Uitspraak
RECHTBANK DEN HAAG
uitspraak van de enkelvoudige kamer van 4 december 2023 op het verzet van
mr. [opposant] , te [woonplaats] , opposant,
het Centraal Administratie Kantoor, het CAK
Procesverloop
Overwegingen
2. De rechtbank beoordeelt allereerst of in de buiten-zittingsuitspraken van 19 juli 2023 terecht is geoordeeld dat buiten redelijke twijfel is dat de beroepen ongegrond zijn.
3. Opposant heeft in verzet aangevoerd dat het CAK hem ten onrechte heeft aangemerkt als een verdragsgerechtigde die recht heeft op zorg in zijn toenmalige woonland België ten laste van Nederland.
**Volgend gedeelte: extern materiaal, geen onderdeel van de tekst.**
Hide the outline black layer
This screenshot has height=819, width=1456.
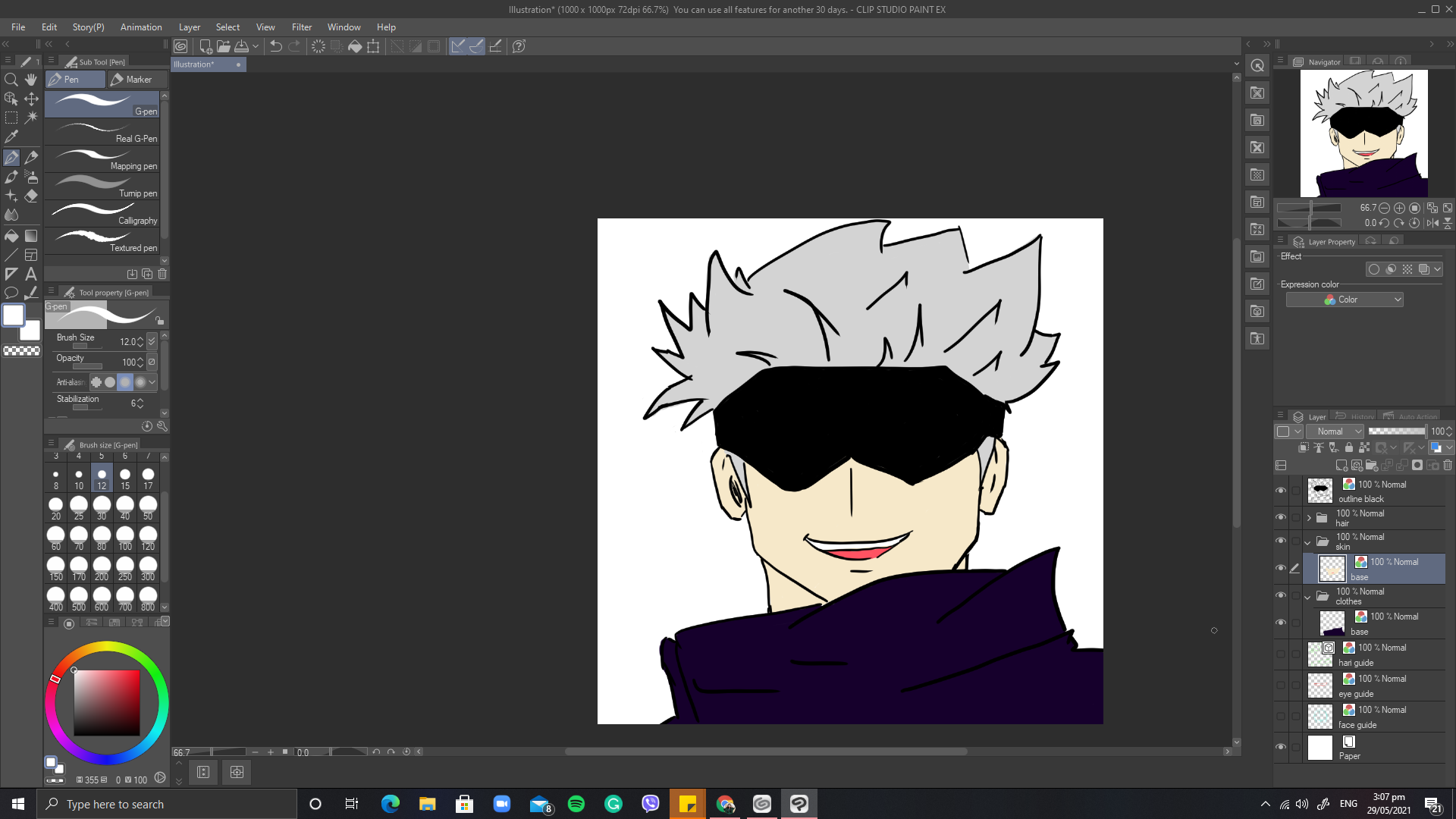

Het CAK heeft volgens opposant over de zorgjaren 2017 tot en met 2020 ten onrechte een buitenlandbijdrage opgelegd, die op zijn AOW-uitkering wordt ingehouden. Volgens opposant is hij geen buitenlandbijdrage verschuldigd, omdat hij – noch zijn op 2 februari 2015 overleden echtgenote – arbeidsmigrant is geweest. De rechtbank heeft daarom volgens opposant zijn beroepen ten onrechte vereenvoudigd behandeld en kennelijk ongegrond verklaard.
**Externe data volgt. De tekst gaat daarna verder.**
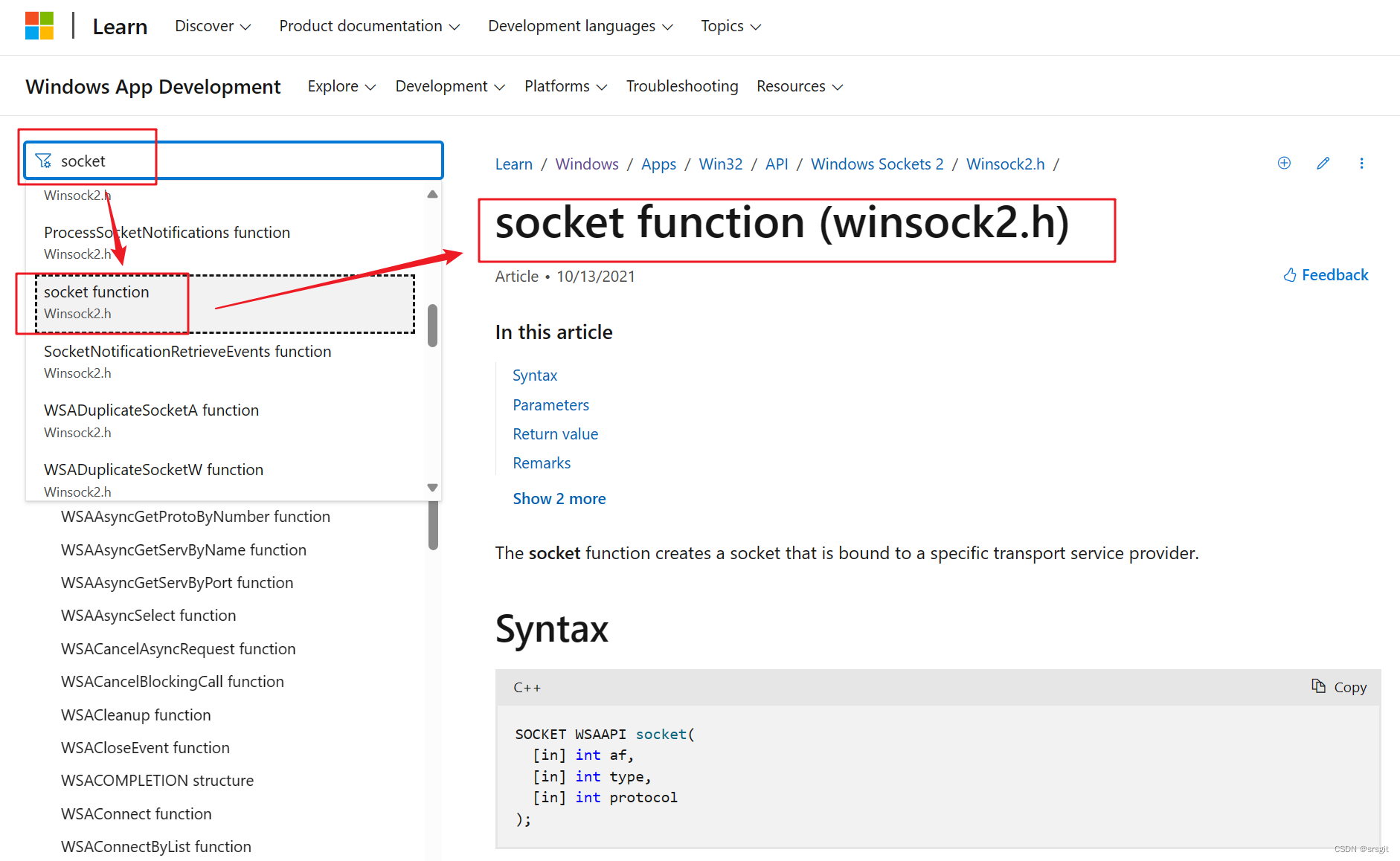Screen dimensions: 1400x861
Task: Click the Show 2 more link
Action: tap(559, 498)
4. De rechtbank stelt vast dat wat opposant in verzet aanvoert een herhaling is van wat hij in de beroepen waartegen hij verzet heeft ingesteld, al heeft aangevoerd. Het standpunt dat hij in verzet inneemt - namelijk dat hij geen verdragsgerechtigde is, die een buitenlandbijdrage op grond van de Zvw is verschuldigd aan het CAK -heeft hij bovendien ook al in eerdere procedures bij de rechtbank en de Centrale Raad van Beroep (CRvB) ingenomen. Zowel de rechtbank als de CRvB is in eerdere uitspraken uitvoerig op dat standpunt ingegaan. De rechtbank verwijst kortheidshalve naar de hieronder in voetnoot 1 genoemde uitspraken van de CRvB. [1] In die uitspraken is geoordeeld dat aan opposant over eerdere zorgjaren terecht een buitenlandbijdrage is opgelegd. Wat opposant nu heeft aangevoerd, is geen aanleiding om over de zorgjaren 2017 tot en met 2020 tot een ander oordeel te komen.
5. De rechtbank heeft de beroepen van opposant terecht kennelijk ongegrond verklaard.
6. Het verzet is ongegrond. Dat betekent dat de buiten-zittingsuitspraken van 19 juli 2023 in stand blijven.
7. Voor een proceskostenveroordeling bestaat geen aanleiding.